There are strange ideas, weird ideas and then there are those that just don’t make any sense whatsoever. Take, as our example for today, this one, the idea that we should cut taxes on those who will cost the NHS more to treat:

Britons should be rewarded with tax rebates for giving up smoking, staying slim or drinking less as a way of relieving the “mind-boggling” increase in demand for NHS care, a thinktank urged on Thursday. 20/20 Health says incentive schemes that reward healthy lifestyles would encourage people to be more responsible about looking after themselves and avoiding damaging habits.

This simply does not make any sense at all. And it’s also very easy indeed to work out why 20/20 Health has got itself into such a tangle: they’re simply ignorant of the economics of healthcare. Something that should makes us a tad wary of taking their advice on such things.

Smoking, boozing, being a lardbucket, these are all things that have substantial costs, this is entirely true. However, most of the costs are private costs, costs carried by the people who do or are these things. Most notably, the costs of having a shorter lifespan.

There are also public costs from these things: the healthcare treatment that people who do these things will require. But there are also savings in public costs as a result of people doing these things: most notably in the health care that people who do these things will not receive because of those shortened lifespans. Yes, it’s true, treating lung cancer is expensive but on average someone who dies of that at 67 isn’t going to be needing a hip replacement at 75 nor round the clock care during a decade of complete senescence.

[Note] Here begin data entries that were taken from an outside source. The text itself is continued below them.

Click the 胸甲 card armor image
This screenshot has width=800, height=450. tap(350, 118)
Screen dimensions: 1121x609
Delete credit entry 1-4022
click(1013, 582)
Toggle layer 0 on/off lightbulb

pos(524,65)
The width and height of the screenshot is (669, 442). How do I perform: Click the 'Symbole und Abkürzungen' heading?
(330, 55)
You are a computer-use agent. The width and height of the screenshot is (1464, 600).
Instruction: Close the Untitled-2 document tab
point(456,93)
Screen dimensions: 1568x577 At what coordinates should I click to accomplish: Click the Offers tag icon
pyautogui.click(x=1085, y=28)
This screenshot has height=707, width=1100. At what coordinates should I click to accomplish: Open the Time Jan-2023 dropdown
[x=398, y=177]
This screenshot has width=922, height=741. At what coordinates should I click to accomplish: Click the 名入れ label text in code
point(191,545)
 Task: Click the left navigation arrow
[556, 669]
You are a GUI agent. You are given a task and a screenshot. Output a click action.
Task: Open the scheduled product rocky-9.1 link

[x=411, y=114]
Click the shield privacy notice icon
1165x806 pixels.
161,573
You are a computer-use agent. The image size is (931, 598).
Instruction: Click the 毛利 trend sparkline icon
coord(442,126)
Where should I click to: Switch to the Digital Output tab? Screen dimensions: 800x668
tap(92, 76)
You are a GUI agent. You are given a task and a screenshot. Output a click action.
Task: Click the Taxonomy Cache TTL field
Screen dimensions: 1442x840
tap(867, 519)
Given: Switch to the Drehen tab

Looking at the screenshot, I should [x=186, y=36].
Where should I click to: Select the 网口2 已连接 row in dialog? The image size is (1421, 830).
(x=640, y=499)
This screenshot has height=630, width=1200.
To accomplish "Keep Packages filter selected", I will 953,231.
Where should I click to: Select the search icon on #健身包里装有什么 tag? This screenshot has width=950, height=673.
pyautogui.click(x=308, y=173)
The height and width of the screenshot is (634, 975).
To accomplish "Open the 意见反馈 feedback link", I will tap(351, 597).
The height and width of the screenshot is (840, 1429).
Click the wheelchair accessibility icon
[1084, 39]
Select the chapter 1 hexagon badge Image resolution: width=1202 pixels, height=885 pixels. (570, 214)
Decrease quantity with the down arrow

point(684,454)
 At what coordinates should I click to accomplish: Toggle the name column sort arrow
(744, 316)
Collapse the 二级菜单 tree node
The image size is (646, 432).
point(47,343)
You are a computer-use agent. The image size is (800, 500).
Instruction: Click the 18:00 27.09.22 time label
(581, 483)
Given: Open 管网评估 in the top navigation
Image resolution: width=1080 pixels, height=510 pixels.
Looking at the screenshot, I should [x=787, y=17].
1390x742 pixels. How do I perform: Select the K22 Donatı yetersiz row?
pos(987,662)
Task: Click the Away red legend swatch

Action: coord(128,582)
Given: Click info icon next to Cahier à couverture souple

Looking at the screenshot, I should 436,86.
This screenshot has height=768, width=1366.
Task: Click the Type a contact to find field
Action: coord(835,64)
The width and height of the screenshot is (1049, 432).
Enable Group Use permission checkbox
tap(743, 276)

And the truth is that, and it has been studied many times, these behaviours which shorten lifespans reduce, not increase, the costs to publicly funded health care systems. And when you add in the pensions not claimed (and of course the extra taxes paid on boozing and tabs) then the economic model is overwhelming.

There are substantial private costs to these three behaviours, smoking, drinking and being obese (we are, of course, assuming that all are being done to excess here, not that couple of glasses of wine a day that is positively beneficial to health) but there are substantial public savings from them.

It is this that 20/20 Health are ignorant of and thus why they’ve come up with such a strange suggestion. That those who will cost the public health care system more should be taxed less for the behaviours that will cost the public health care system more.

Madness through ignorance we might call it.